著者
浜田 璋子 山野 澄子 大西 正三
出版者
調理科学研究会
雑誌
調理科学
巻号頁・発行日
vol.1, no.3, pp.158-162, 1968

(1)残留塩素測定法を検討した結果,o-トリジンで呈色させた後その吸光度を分光光電光度計で測定し,あらかじめ作成しておいた残留塩素標準曲線により残留塩素量を求める方法を考案し,従来の測定法よりも迅速に,かつ正確に測定できることがわかった。(2)残留塩素の時刻的分布をみると1日の中で水道水を比較的多く使用する昼前から午後にかけて多くなっている。反対に朝水道水を出しはじめた直後はほとんど残留塩素は存在せず,それから1~2時間は非常に低い値となっている。(3)水道水を放置,攪拌するだけで残留塩素は減少していく。
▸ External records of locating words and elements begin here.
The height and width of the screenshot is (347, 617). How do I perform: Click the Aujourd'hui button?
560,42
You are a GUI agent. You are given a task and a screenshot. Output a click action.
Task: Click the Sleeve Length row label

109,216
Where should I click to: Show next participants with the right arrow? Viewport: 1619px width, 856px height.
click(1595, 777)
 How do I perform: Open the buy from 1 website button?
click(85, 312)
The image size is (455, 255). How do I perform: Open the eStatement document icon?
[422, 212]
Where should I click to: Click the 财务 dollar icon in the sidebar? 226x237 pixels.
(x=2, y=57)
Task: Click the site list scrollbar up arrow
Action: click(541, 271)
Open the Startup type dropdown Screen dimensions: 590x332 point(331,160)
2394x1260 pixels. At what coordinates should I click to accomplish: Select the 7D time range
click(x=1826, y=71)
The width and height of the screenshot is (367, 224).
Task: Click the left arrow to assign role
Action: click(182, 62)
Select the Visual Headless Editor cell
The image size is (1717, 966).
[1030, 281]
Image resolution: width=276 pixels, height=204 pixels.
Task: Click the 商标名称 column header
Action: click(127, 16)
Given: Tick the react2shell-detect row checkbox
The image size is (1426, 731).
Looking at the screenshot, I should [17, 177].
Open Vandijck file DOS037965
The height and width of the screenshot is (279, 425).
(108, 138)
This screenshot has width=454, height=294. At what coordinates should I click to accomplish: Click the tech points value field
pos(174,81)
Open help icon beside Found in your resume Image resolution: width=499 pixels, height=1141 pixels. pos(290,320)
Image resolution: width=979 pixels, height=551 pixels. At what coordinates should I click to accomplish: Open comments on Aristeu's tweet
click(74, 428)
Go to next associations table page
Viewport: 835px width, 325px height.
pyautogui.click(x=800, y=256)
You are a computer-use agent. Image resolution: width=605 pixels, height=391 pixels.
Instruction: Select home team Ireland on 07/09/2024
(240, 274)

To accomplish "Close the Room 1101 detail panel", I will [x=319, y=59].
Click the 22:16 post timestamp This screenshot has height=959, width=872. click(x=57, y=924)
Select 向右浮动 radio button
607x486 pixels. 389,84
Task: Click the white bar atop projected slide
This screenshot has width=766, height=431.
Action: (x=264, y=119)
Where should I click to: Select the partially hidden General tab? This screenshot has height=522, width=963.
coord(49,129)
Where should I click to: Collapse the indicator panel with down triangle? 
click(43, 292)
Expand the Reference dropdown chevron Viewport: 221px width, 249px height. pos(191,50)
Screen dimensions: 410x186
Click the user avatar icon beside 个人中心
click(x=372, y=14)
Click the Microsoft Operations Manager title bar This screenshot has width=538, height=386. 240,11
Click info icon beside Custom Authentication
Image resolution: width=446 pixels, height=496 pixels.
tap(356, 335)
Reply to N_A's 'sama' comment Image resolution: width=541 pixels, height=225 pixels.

攪拌の場合その減少の仕方は攪拌しはじめた時急激に減少し,ある程度減少するとそれ以後は攪拌に時間をかけてもあまり変化がない。(4)調味料を添加した場合の残留塩素の減少は食塩の場合はかなり大である。蔗糖の場合は蔗糖濃度が高くなるほど減少の割合は大となる。酢酸添加の場合はあまり減少しない。また酢酸濃度を高くしてもその減少に変りはなかった。このことから食酢を用いる調理には残留塩素の残存はかなりあることが予想される。終りにのぞみ本実験に際し,御丁重なる御教示をいただきました大阪市水道局水質試験所,近藤正義,八木正一の両氏に深甚なる謝意を表する次第である。なお,本報告は昭和41年10月,日本家政学会関西支部総会にて口述発表したものである。